Loi travail : après le rendez-vous avec Manuel Valls, le front du refus ne désarme pas

À en juger par le communiqué des organisations opposées à la loi travail, la concertation de la dernière chance voulue par Manuel Valls et les concessions de dernière minute ne sont que des coups d’épée dans l’eau.

Pour commencer, le Premier ministre a eu tort de n’avoir convié que les confédérations syndicales représentatives au niveau national, ignorant les organisations de jeunesse (UNEF, UNL, FIDL) ainsi que Solidaires et la FSU. Il est surtout reproché au gouvernement de rester « sourd aux propositions, particulièrement destinées à établir de nouveaux droits et à lutter contre le dumping social.
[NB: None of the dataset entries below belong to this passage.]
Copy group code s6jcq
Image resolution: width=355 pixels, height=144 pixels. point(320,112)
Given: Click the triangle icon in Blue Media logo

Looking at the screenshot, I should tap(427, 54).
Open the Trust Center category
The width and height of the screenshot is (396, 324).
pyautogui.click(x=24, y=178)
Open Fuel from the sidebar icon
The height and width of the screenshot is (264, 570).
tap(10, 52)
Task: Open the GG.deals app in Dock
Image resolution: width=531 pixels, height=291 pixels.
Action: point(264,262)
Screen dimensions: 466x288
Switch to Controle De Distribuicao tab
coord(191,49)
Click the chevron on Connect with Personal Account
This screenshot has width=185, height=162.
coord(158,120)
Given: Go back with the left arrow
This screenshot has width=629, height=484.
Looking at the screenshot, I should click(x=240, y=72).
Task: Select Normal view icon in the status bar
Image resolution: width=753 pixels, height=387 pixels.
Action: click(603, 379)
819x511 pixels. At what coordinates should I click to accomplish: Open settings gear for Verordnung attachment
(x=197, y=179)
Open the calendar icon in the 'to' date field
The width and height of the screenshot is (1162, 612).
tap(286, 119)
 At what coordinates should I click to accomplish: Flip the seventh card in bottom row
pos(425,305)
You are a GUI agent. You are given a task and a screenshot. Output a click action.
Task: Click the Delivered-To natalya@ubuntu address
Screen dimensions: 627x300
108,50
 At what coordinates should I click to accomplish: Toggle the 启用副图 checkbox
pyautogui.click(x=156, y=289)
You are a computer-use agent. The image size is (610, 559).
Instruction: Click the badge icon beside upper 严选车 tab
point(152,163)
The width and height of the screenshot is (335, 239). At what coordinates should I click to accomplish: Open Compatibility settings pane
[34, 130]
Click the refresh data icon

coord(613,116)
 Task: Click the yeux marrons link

Les amendements au projet de loi avancés par le gouvernement ne sont pas de nature à modifier profondément ce texte, même si certaines modifications sont à mettre au crédit des mobilisations.

 

Résultat : le camp des opposants reste déterminé à “poursuivre la mobilisation contre ce projet de loi, sur des formes à déterminer localement, durant le débat parlementaire, notamment le 5 juillet”, voire au-delà une décision sera prise le 8 juillet, à l’issue d’une concertation. À ceux qui invoquent un essoufflement du mouvement, le communiqué assure “Le souffle ne nous manque pas”.